A different casualty, thirty-eight-year-old a serviceman, recounted a UAV explosion had left him with a head injury. “I was in a dugout. It suddenly became black. I couldn’t feel any feeling or hear anything,” he said. “I believe I was lucky to remain alive. A relative has been killed. We face continuous explosions.” A builder working in Lithuania, Filipchuk noted he had returned to Ukraine and volunteered to fight shortly before Vladimir Putin’s large-scale attack in February 2022.
Another military member, a serviceman, had been struck in the upper body. He groaned as medical staff placed him on a medical cot, took off a bloody bandage and treated his recent injury from fragments. Wrapped in a foil blanket, he borrowed a mobile phone to call his family member. “A fragment of mortar hit me. The cause was a deflected projectile. My condition is stable,” he told her. What were his plans now? “To recover. This may require a several months. Subsequently, to return to my military group. Someone has to defend our country,” he said.
Medical staff care for the wounded soldier, who was hit in the dorsal area by a fragment of mortar.
Over the past years, Russia has repeatedly attacked medical centers, clinics, obstetric units and ambulances. According to international monitors, 261 health workers have been fatally attacked in nearly 2,000 assaults. This subterranean hospital is constructed from four reinforced shelters, with timber beams, soil and granular material laid on top up to ground level. It is designed to resist direct hits from 152mm artillery shells and even three eight-kilogram explosive devices released by aerial means.
The Ukrainian industrial group, which financed the construction, intends to erect 20 facilities in all. A senior official of the nation's security agency and former defence minister, the official, declared they would be “critically essential for saving the survival of our armed forces and assisting troops on the battlefront.” The organization described the initiative as the “most ambitious and demanding” it had undertaken after the enemy's invasion.

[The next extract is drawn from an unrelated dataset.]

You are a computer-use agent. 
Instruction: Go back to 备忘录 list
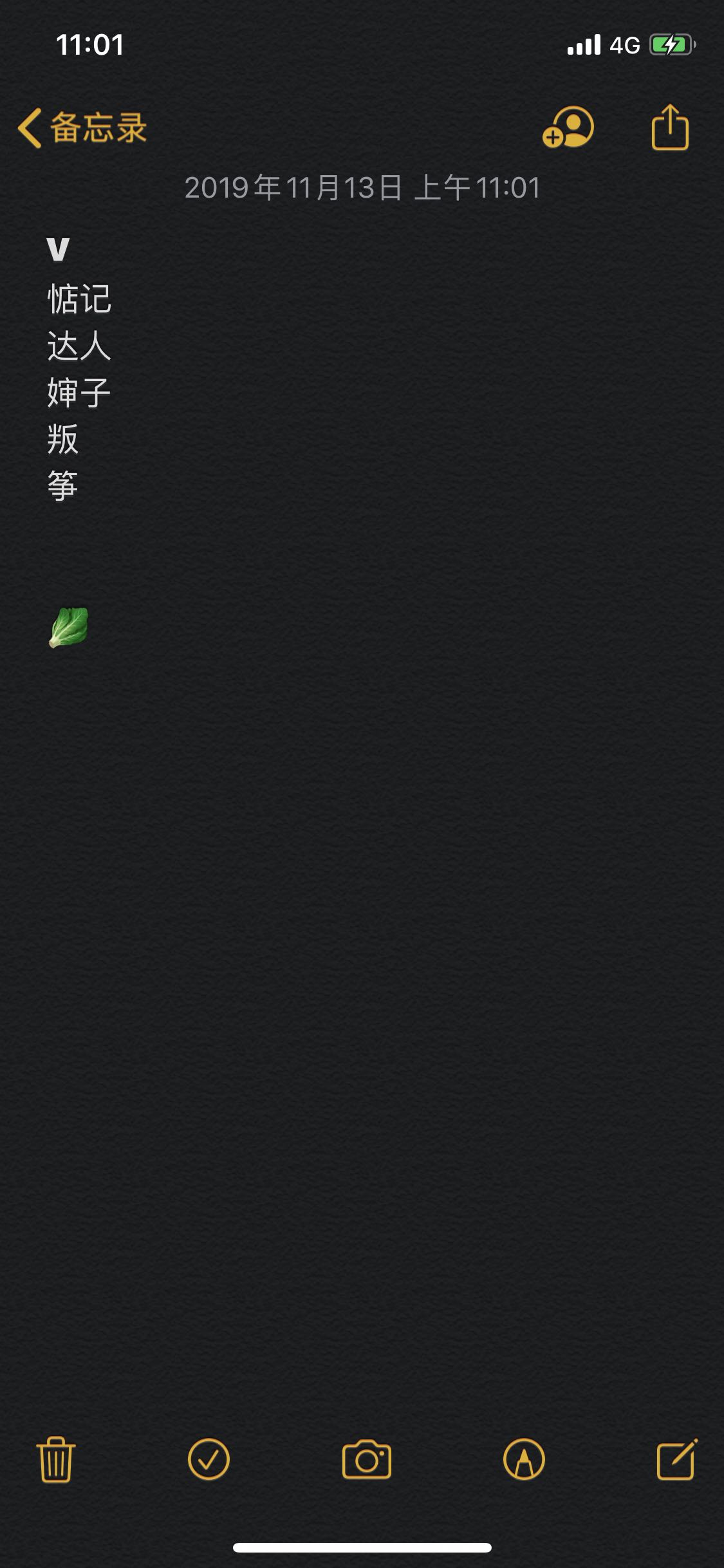coord(82,127)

One of the facility's surgical rooms.
Holovashchenko, explained some injured soldiers had to wait hours or even days before they could be transported due to the danger of aerial attacks. “Our facility received a pair of critically ill casualties who came at the early hours. It was necessary to carry out a double amputation on one of them. His tourniquet had been on for such an extended period there was no other option.” How did he cope with severe operations? “I’ve been medicine for two decades. One must focus,” he said.
Orderlies wheeled Mykolaichuk through the passage and into an emergency vehicle. The vehicle was parked beneath a shrub. He and the two other soldiers were transferred to the urban center of a major city for additional medical care. The subterranean hospital staff took a break. The hospital’s orange feline, Vasilevs, padded up to the doorway to greet the next arrivals. “We are open around the clock,” Holovashchenko said. “It doesn’t stop.”